> **Text section**:
-----

01
Infectious disease and outbreak surveillance
Detecting a potential outbreak in time to contain it requires data that flows instantly, accurately, and completely from facility to national level. Paper-based reporting and siloed systems make that impossible.
With partner support, BAO Systems built the electronic Integrated Disease Surveillance and Response system (eIDSR) for the Democratic Republic of Congo Ministry of Health. Built on DHIS2 using metadata packages that comply with WHO reporting guidelines, the system tracks both case-based and event-based surveillance, triggers real-time alerts when outbreak symptoms are detected, and notifies all levels of the health system the moment a case is confirmed.
The eIDSR system is integrated in the national DHIS2 platform and transitioned to the Ministry of Health. Use of the system has improved data completeness, data timeliness, and enhanced the country’s outbreak response capabilities for priority diseases such as cholera and Ebola.
02
Syndromic surveillance
Syndromic surveillance is designed to detect health threats before diagnostic confirmation arrives. For most health departments, that means managing multiple data streams from emergency departments, laboratories, and clinics in separate systems with no unified view. By the time a pattern is visible, the window for early response has often already closed.

-----

> **Exercise data**:
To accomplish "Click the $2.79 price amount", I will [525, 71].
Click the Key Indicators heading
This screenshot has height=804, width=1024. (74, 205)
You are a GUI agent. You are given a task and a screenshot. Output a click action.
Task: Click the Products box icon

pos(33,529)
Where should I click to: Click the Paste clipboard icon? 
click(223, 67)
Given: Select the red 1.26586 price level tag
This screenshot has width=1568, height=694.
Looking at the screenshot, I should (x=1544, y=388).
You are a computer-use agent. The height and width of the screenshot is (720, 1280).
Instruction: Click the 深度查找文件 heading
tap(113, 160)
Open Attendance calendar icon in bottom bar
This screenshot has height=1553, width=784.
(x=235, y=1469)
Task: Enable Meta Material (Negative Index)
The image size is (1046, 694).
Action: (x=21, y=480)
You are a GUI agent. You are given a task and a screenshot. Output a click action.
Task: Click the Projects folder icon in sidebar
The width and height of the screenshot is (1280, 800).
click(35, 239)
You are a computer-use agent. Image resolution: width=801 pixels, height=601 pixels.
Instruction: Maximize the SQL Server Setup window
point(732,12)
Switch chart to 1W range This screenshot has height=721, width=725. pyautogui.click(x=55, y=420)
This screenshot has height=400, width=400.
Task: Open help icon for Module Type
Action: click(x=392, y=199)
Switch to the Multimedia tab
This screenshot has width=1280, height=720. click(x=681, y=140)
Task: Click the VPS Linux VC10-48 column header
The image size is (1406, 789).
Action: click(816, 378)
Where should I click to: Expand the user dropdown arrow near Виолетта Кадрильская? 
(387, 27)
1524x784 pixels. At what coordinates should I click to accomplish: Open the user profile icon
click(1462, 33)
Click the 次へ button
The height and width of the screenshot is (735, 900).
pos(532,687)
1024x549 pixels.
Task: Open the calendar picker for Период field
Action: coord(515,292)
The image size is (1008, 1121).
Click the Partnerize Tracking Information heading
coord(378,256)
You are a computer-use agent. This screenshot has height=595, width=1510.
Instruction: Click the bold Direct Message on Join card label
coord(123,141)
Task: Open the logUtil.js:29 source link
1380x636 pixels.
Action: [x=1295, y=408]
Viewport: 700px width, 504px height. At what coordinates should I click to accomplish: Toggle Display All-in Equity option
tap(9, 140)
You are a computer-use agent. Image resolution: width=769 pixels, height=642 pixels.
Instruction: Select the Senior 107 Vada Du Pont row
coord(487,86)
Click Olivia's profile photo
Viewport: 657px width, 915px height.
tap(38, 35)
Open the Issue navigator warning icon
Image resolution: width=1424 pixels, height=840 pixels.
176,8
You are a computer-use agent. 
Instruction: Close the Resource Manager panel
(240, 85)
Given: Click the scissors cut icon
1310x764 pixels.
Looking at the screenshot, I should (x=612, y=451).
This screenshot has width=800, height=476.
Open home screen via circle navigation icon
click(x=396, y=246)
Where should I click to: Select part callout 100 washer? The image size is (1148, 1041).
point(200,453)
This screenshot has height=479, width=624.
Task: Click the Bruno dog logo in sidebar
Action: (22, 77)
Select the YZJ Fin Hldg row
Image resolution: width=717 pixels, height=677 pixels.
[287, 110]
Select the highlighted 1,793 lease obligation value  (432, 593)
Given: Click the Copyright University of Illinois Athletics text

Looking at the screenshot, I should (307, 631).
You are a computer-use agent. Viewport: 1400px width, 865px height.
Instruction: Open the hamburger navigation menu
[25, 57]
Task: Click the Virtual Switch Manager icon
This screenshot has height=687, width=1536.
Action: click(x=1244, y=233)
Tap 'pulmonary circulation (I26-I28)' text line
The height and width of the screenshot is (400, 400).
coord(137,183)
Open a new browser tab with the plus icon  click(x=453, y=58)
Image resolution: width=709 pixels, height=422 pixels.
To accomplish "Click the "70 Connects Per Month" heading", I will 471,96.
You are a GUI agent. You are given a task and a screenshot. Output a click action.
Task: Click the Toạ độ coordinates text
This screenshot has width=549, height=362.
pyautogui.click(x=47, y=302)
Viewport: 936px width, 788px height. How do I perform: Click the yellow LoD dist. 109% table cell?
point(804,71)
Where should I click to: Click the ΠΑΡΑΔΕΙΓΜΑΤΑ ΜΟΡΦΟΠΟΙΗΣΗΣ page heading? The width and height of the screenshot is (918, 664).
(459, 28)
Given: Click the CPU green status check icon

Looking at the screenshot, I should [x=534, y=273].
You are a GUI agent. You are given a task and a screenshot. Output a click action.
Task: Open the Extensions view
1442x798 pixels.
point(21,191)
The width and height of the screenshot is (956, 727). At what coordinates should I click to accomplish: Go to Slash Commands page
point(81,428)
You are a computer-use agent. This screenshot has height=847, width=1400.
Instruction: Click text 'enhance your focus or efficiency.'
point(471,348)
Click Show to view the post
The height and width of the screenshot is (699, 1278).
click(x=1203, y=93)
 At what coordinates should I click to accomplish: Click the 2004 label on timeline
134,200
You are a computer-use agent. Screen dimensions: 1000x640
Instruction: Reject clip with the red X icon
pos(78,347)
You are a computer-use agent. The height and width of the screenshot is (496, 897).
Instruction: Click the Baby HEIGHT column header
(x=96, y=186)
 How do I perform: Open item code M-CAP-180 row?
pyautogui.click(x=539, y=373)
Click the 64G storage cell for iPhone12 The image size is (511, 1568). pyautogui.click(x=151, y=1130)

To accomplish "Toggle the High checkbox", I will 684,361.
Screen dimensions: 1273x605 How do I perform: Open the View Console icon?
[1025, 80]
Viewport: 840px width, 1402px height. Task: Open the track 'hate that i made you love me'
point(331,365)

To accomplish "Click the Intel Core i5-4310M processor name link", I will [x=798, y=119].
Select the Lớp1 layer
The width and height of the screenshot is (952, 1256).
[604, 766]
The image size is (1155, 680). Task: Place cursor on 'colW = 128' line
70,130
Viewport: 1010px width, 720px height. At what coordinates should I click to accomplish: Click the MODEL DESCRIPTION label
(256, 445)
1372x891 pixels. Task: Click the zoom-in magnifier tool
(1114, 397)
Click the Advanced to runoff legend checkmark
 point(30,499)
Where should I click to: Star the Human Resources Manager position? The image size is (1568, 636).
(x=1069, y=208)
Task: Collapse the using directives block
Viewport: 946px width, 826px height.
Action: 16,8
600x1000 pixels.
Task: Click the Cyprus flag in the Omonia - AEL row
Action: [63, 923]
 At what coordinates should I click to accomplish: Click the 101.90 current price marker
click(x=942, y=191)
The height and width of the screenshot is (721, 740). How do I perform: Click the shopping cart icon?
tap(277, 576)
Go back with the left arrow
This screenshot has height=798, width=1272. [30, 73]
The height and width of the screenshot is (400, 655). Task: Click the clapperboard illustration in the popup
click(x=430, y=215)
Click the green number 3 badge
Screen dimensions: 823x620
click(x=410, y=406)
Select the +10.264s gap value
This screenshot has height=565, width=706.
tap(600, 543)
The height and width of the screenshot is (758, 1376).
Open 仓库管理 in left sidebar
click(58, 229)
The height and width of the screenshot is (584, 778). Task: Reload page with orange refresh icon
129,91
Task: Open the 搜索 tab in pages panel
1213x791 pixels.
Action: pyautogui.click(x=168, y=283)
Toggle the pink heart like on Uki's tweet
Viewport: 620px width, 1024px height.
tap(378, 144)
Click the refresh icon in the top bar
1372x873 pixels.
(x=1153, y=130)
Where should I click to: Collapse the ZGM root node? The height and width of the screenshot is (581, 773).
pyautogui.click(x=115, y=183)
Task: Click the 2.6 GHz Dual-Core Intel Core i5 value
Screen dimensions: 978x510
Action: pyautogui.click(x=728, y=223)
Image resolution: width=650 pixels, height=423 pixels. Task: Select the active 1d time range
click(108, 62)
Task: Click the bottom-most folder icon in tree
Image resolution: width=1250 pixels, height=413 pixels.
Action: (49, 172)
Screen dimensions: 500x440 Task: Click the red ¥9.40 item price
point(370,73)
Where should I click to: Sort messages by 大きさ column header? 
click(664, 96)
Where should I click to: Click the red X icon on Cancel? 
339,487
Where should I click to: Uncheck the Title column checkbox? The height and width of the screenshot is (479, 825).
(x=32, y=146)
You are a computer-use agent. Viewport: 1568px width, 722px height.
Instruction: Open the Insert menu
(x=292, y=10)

-----

> **Apply what you read**:
• A. According to the disease surveillance text, which ministry was the eIDSR system built for?
• B. Return the part of the disease surveillance text starting at "The eIDSR system" and ending at "cholera and Ebola.", copied word for word.

> **Answers by item**:
• A. The Democratic Republic of Congo Ministry of Health.

• B.
The eIDSR system is integrated in the national DHIS2 platform and transitioned to the Ministry of Health. Use of the system has improved data completeness, data timeliness, and enhanced the country’s outbreak response capabilities for priority diseases such as cholera and Ebola.